Russia’s Foreign Ministry says JPMorgan blocking the payment is “absolutely unacceptable, illegal, and absurd.”
The U.S. embassy and consulates in Russia should expect retaliation after JPMorgan Chase blocked a payment from the Russian embassy, the country’s Foreign Ministry said on Tuesday.
The Russian Foreign Ministry said JPMorgan blocked a payment from its embassy in Astana, Kazakhstan to Sogaz, an insurance company partially owned by Bank Rossiya, the sole Russian financial institution sanctioned by the U.S.
“We consider JPMorgan Chase’s decision to block a transfer from the Russian Embassy in Astana to the SOGAZ insurance company under the pretense of anti-Russian sanctions introduced by the U.S. in response to the reunification of Crimea with Russia to be absolutely unacceptable, illegal, and absurd,” the Foreign Ministry said in a statement.
The bank detected the payment and suspended it because of Sogaz’s connection to Bank Rossiya, a person familiar with the matter said. The payment was for less than $5,000, the person said.

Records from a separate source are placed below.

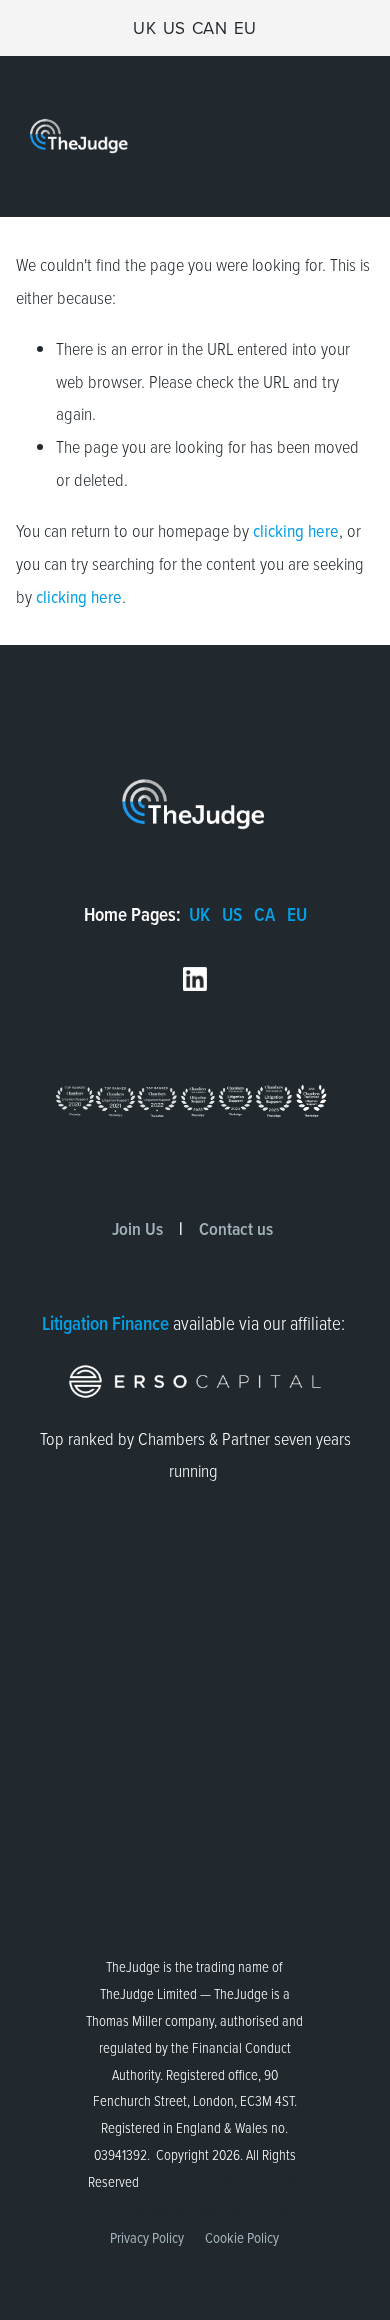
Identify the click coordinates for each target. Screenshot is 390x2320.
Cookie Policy (242, 2237)
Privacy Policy (147, 2237)
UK (144, 28)
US (174, 28)
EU (245, 28)
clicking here (296, 530)
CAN (210, 28)
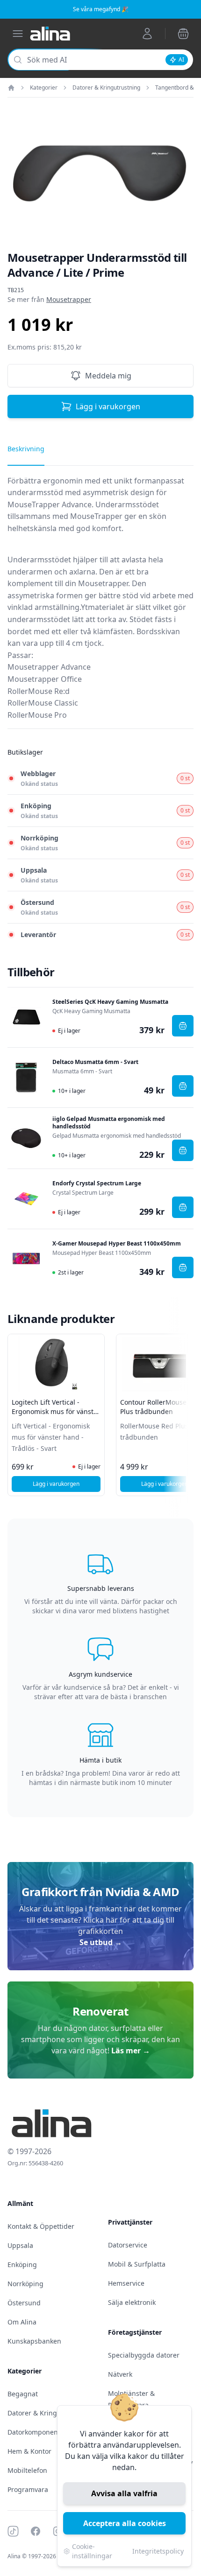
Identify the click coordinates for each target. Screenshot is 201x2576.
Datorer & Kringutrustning (106, 87)
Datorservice (127, 2244)
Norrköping (25, 2283)
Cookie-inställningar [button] (92, 2551)
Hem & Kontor (29, 2451)
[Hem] (11, 87)
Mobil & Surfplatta (136, 2264)
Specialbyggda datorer (143, 2355)
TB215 (15, 290)
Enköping (22, 2264)
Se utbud (100, 1942)
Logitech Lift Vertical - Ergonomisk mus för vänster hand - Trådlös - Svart (56, 1411)
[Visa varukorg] (183, 33)
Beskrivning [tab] (25, 448)
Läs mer (130, 2050)
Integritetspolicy (158, 2551)
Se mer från (49, 299)
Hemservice (126, 2283)
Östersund (24, 2302)
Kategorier (43, 87)
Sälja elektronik (132, 2302)
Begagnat (22, 2393)
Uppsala (20, 2245)
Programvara (27, 2489)
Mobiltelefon (27, 2470)
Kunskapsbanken (34, 2341)
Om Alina (21, 2321)
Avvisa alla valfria (124, 2493)
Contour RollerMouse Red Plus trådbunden (160, 1407)
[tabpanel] (100, 602)
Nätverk (120, 2374)
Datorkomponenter (37, 2432)
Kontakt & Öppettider (40, 2226)
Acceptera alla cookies (124, 2523)
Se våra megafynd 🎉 (101, 9)
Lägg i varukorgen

When Bank Rossiya was placed on the U.S. sanctions list in March, a senior administration official described it to reporters as a “crony bank.”

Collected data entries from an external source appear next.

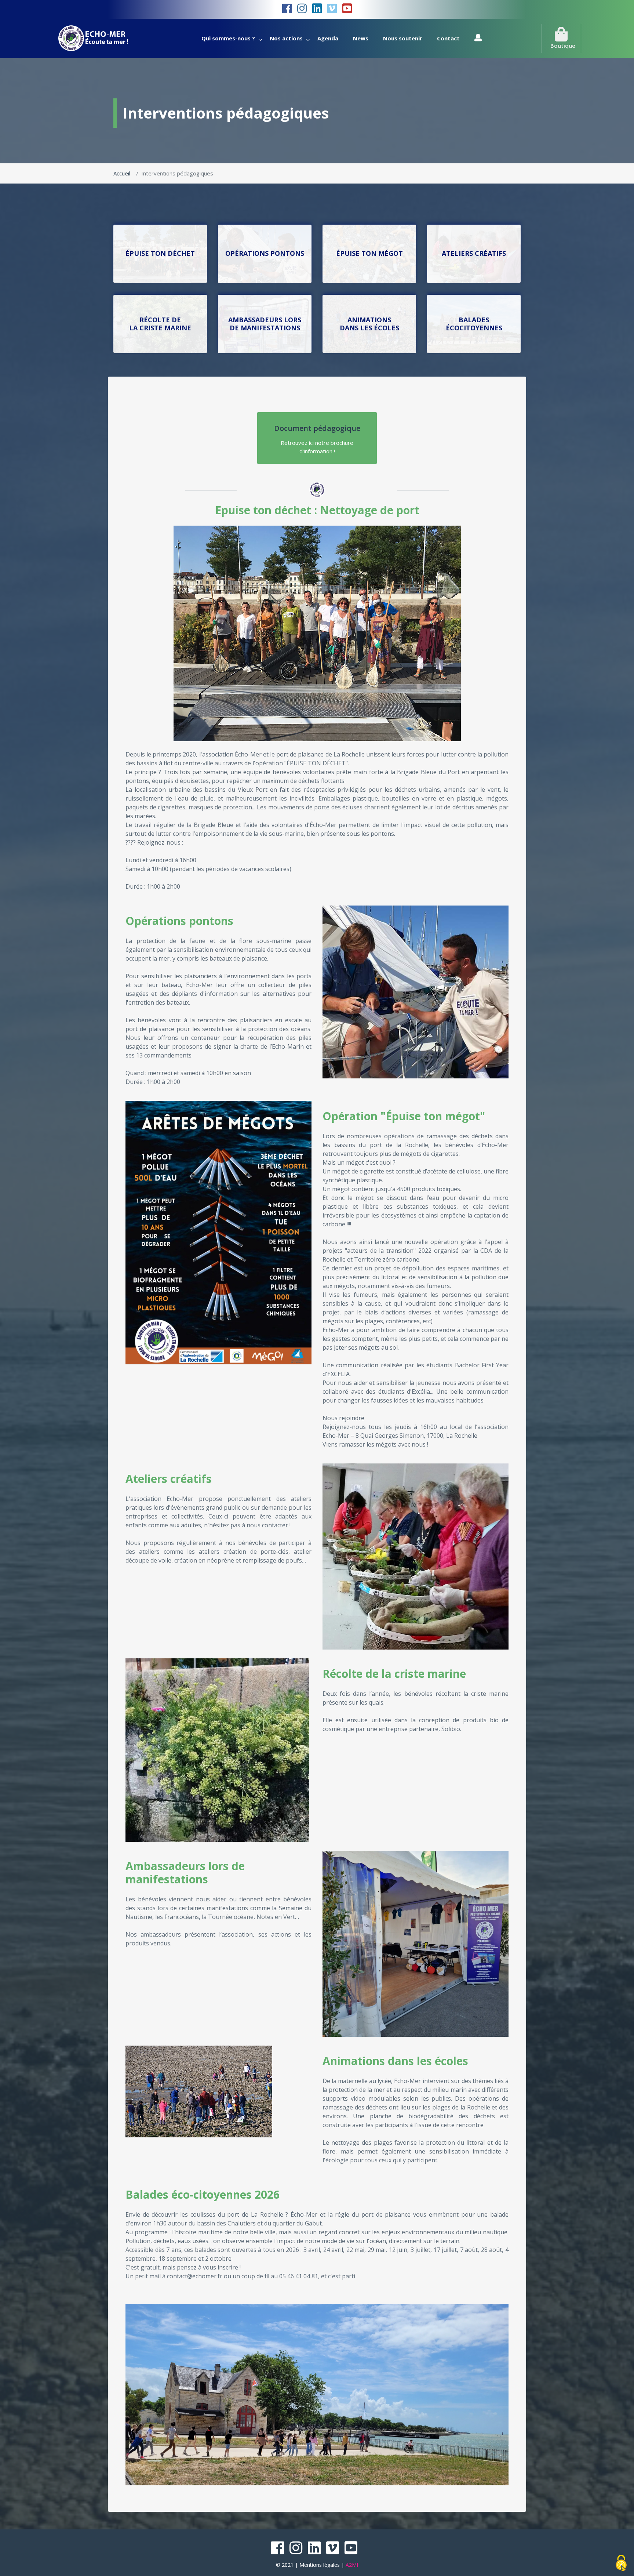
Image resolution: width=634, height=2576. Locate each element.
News (360, 38)
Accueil (121, 173)
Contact (448, 38)
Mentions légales (319, 2564)
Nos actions (286, 38)
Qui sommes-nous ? (228, 38)
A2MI (352, 2564)
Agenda (327, 38)
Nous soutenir (402, 38)
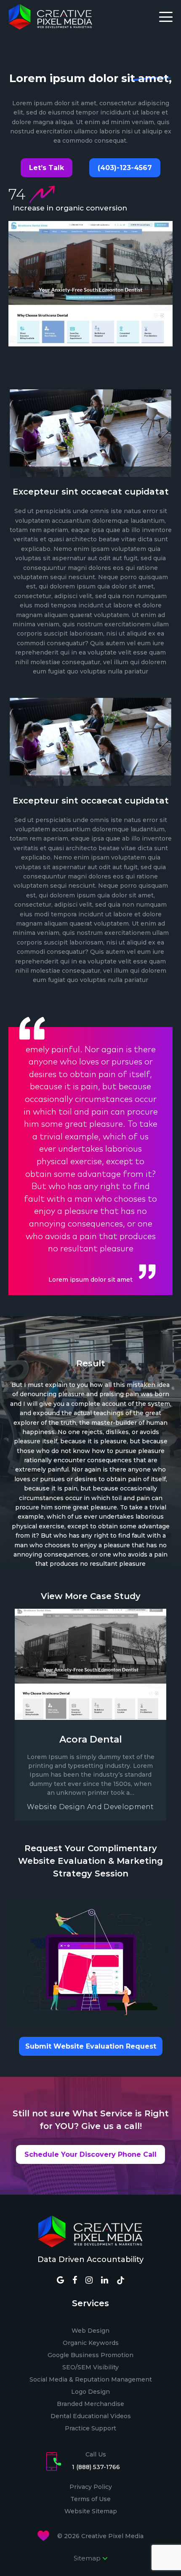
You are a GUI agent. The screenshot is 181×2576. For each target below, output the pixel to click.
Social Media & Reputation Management (90, 2379)
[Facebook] (74, 2281)
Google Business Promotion (90, 2355)
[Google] (60, 2281)
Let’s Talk (46, 168)
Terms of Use (90, 2499)
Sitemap (88, 2558)
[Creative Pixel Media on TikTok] (121, 2279)
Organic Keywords (91, 2343)
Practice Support (90, 2428)
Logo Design (90, 2391)
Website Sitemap (90, 2511)
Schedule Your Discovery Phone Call (90, 2154)
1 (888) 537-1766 (96, 2467)
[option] (90, 1163)
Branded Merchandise (90, 2404)
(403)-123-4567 (125, 168)
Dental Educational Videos (91, 2416)
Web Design (90, 2330)
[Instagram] (89, 2281)
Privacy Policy (90, 2487)
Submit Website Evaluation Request (90, 2046)
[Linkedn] (104, 2281)
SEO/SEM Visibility (90, 2367)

The St. Petersburg-based bank is heavily invested in gas assets owned by the state and the Treasury said it was “the personal bank for senior officials of the Russian Federation.” Another senior administration official said when the sanctions were announced that the U.S. would “prevent it from operating to the greatest extent possible.”
The Foreign Ministry said that the U.S. “needs to understand that any hostile actions against a Russian diplomatic mission are not only a highly egregious violation of international law, but open the door to retaliation that will inevitably affect the work of the U.S. Embassy and consulates in Russia.”
Last week, Bank Rossiya announced that it was closing out its dollar-denominated deposits and only doing business in rubles.
On Friday, a Bank Rossiya subsidiary, Abros, sold a portion of its stake in Sogaz back to the company, taking its overall ownership down to 48.52% from 51.52%.
“As with all US financial institutions that operate globally, we are subject to specific regulatory requirements. We will continue to seek guidance from the U.S. government on implementing their recent sanctions,” JPMorgan said in a statement.